[Stored records]

---

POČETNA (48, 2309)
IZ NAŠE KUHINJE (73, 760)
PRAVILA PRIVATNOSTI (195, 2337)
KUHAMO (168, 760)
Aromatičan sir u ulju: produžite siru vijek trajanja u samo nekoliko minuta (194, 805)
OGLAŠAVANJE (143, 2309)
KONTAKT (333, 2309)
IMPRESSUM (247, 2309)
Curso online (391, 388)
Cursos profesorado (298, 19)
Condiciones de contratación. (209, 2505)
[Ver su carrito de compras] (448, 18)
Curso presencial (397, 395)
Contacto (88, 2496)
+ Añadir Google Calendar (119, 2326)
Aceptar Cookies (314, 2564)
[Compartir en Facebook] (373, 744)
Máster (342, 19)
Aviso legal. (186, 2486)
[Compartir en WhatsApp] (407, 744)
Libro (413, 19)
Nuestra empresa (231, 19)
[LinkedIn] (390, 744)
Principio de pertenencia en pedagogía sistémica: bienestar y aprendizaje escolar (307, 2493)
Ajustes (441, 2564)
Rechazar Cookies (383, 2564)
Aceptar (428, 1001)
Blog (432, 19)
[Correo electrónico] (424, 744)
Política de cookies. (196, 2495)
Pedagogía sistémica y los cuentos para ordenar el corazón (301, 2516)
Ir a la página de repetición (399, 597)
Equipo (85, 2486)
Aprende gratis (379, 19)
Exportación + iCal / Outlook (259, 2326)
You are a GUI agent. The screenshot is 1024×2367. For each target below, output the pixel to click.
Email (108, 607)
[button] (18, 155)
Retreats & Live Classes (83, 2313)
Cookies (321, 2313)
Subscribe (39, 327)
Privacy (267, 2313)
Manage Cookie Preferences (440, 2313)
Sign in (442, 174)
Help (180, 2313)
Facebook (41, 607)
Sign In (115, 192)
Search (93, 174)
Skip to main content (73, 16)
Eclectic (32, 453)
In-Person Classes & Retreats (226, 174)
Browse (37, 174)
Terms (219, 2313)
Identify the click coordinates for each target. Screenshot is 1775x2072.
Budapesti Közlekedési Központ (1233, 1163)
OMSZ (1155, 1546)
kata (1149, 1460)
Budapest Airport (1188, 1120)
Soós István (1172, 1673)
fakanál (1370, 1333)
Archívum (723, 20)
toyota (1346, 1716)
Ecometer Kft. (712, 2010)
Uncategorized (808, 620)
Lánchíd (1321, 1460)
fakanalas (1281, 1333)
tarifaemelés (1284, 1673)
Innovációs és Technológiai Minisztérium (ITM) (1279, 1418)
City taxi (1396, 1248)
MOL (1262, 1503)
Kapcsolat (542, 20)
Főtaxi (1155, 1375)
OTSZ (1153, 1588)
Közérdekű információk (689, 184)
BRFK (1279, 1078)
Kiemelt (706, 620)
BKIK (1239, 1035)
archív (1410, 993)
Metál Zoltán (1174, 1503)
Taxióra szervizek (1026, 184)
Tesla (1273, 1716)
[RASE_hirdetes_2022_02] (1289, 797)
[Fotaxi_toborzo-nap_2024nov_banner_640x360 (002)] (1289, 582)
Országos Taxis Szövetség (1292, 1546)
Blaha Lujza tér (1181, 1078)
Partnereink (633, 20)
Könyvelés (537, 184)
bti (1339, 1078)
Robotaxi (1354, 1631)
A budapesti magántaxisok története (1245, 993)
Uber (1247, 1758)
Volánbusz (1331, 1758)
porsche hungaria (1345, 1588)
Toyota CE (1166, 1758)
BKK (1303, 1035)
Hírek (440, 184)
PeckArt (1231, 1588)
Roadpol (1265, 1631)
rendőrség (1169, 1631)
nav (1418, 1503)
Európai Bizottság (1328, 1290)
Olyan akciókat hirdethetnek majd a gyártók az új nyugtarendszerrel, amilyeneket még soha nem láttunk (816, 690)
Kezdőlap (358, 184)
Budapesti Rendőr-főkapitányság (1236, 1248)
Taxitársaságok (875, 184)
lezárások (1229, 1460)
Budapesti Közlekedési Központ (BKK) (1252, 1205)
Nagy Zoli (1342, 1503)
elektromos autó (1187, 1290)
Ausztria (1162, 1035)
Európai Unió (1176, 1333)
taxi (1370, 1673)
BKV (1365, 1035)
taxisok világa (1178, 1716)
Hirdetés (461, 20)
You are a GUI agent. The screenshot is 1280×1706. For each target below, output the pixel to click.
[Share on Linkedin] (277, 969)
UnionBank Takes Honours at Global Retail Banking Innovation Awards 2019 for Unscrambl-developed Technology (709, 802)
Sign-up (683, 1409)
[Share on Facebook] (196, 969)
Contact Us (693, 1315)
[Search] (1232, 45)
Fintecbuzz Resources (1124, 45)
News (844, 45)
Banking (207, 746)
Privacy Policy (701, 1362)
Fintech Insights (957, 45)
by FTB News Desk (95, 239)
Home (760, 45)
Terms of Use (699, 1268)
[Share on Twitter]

---

The number alone, please: how many lines in the data contain the string "target"?

**Solution to this task**
3